Amid this debacle, $VVV, Venice's governance token, skyrocketed yesterday, rising roughly 40% to break new all-time highs. The fit is obvious: a private inference platform catching a bid as distrust mounts around frontier-lab data policies.

Venice may be the headliner here, but it's only one of a growing number of inference markets offering open, flexible access to intelligence, letting users tap different models for different tasks rather than committing to one provider.
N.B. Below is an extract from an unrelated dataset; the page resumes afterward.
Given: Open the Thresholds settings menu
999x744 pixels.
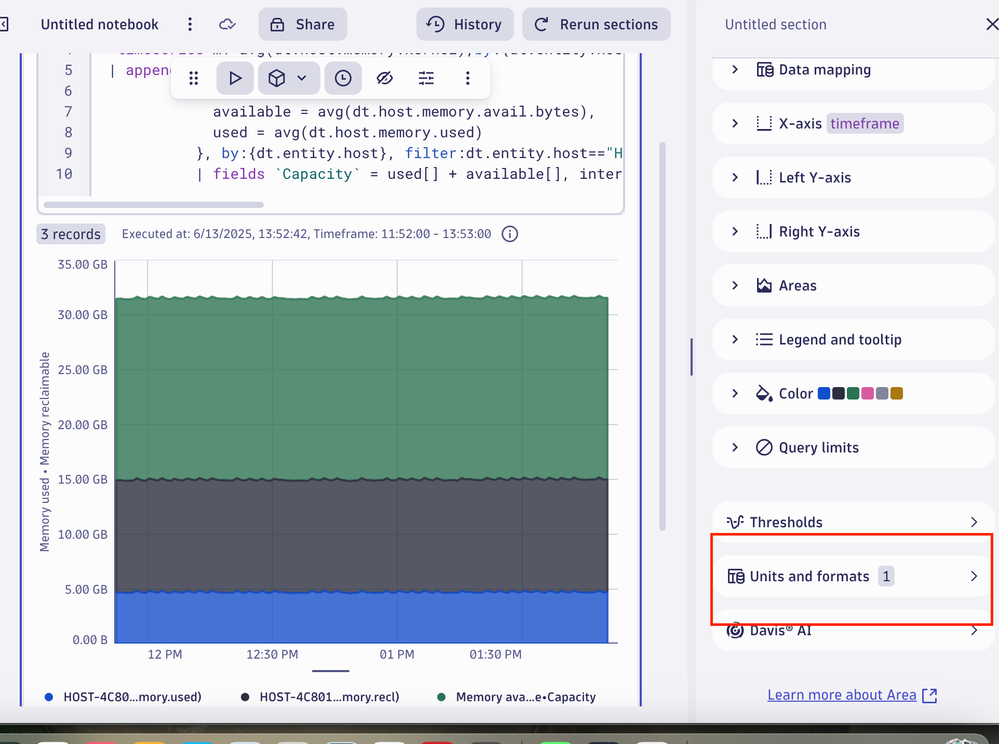Looking at the screenshot, I should pyautogui.click(x=852, y=522).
In crypto, these markets have been growing particularly quickly around x402, where inference has emerged as one of the protocol's clearest early use cases.

BlockRun, an inference gateway, is currently x402's largest active merchant by transaction count, while Surplus Intelligence saw its largest day ever for requests yesterday. There is clearly demand building for accessing intelligence through these open markets.

These routes also bring an increasingly relevant privacy byproduct: pseudonymity. Paying from a wallet rather than through an account tied directly to an email, card, or KYC profile creates some separation between the person making the request and the lab ultimately servicing it.

Of course, the end model provider still sees the actual prompt, and highly specific work can identify its author even without a name. But a router can decouple some of the direct link between the user and the lab, while platforms like Venice can go further with zero-retention, TEE, or end-to-end encrypted models.

The catch is that the strongest verifiable privacy today generally requires stepping away from the absolute frontier models controlled by OpenAI, Anthropic, or Google. There remains a trade-off between frontier intelligence and how much control users can retain over their data.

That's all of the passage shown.